Un Palais à Rome
Commande du Musée du Louvre dans le cadre d’une exposition sur les Carrache en 2026, le programme « Un Palais à Rome » a été imaginé comme un pont entre la musique et les arts. En effet, à la fin du XVIe siècle, la vie musicale est en ébullition. Les cercles d’intellectuels et artistes florentins actifs depuis des décennies donnent à la création une ouverture sans précédent, et la musique s’en trouve profondément marquée.

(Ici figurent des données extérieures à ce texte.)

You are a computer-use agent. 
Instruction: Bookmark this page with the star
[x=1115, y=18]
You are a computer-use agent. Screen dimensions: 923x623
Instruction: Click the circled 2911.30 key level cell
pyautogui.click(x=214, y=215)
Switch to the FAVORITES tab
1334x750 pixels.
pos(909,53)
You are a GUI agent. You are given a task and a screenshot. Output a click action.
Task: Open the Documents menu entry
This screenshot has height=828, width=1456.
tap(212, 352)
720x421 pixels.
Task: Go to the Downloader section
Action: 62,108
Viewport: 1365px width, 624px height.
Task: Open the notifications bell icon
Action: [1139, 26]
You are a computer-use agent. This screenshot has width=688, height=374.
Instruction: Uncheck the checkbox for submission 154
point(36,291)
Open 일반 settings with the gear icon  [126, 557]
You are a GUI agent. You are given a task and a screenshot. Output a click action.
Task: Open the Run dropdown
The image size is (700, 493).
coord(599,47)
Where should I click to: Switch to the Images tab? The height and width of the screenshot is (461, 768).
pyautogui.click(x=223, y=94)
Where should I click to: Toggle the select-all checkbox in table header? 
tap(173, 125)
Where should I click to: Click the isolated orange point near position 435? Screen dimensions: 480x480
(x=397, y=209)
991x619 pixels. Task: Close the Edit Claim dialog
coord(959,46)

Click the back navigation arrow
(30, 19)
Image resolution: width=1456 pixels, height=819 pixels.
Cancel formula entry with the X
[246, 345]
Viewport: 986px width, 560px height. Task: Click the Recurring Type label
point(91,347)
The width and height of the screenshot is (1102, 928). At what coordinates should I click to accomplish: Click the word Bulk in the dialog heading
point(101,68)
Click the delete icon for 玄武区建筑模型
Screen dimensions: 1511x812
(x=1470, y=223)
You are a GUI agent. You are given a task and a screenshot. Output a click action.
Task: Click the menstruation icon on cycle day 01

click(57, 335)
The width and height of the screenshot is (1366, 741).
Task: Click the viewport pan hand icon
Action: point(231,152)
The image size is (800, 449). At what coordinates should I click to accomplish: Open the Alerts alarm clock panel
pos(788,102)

S’inspirant de l’Antiquité et de théories réinterprétées à l’aune de l’Humanisme, les compositeurs inventent une nouvelle manière de transmettre les émotions par la voix et les instruments. L’idée d’une déclamation, expressive, libre, émouvante et chantée prend forme avec les premiers récitatifs. L’accompagnement offre une liberté nouvelle, loin de la régularité nécessaire à la polyphonie sacrée. Les affects du texte trouvent un relief nouveau et emportent les âmes des spectateurs au plus près des émotions portées par les poètes et les musiciens. Cette révolution s’étend à Venise, à Rome et dans toute l’Italie pendant le Seicento.
Rome se laisse vite gagner par cette nouveauté. Si la musique sacrée du cœur de la Chrétienté reste conservatrice, notamment dans ses temples les plus vénérables que sont les Chapelles Sixtine et Giulia, le style polyphonique ancien perdure (jusqu’aujourd’hui), et cette nouvelle manière se répand dans les grands lieux de la ville, qu’il s’agisse des palais des grandes familles ou des cardinaux.
Celui de la famille Farnese, édifié par le futur pape Paul III à la fin du XVe siècle, mobilise les plus grands architectes de son temps (Sangallo le jeune, Michel-Ange, Della Porta). Tous les arts sont convoqués : peintres, tapissiers, orfèvres, maîtres verriers, sculpteurs… Tous contribueront à faire de ce palais l’un des joyaux de Rome. Les richesses qu’il abrite constitueront au fils des siècles la somptueuse et légendaire collection Farnese (le Palais abritait l’une des plus formidables collections d’antiques alors visibles à Rome).
Le cardinal Eduardo Farnese confie au peintre bolognais Annibale Carracci la décoration du Palais en 1595. La Galerie du Palais, donnant sur la via Giulia, vers le Tibre, demande une attention particulière : c’est un lieu de réception, de détente, propice à l’organisation de concerts, chaque détail y est signifiant. La virtuosité de la composition est prodigieuse, elle convoque la mythologie autour de amours des Dieux dont les Métamorphoses d’Ovide sont la source d’inspiration inépuisable.
Tous ces personnages de l’Olympe apparus sur les voûtes au début du Seicento ont constitué une assemblée sublime offerte aux regards des invités de la famille Farnese, probablement au son de la musique de leur temps : il est probable que cette grande galerie fut dédiée à la musique (des inventaires mentionnent la présence d’instruments, et les Caracci ont travaillé à la décoration de clavecins, aujourd’hui conservés à Londres, particulièrement liés à leurs travaux pour Farnèse).
Ce programme propose de traverser cette galerie non plus en contemplant ses voûtes, mais en traversant les sons que ces dieux peints par les Carracci ont entendu dans les premières décennies de leur existence. Depuis les madrigaux nouveaux de Marenzio à la fin du XVIIe siècle, contemporains de leur apparition, jusqu’aux grands oratorios commandités par les cardinaux romains à Luigi Rossi ou Stefano Landi, ces cinquante années de musique à Rome montrent que la virtuosité du dessin croise celle de la composition, alliant la profondeur et la sensualité dans un élan étourdissant qui sera le symbole de la ville éternelle pour longtemps.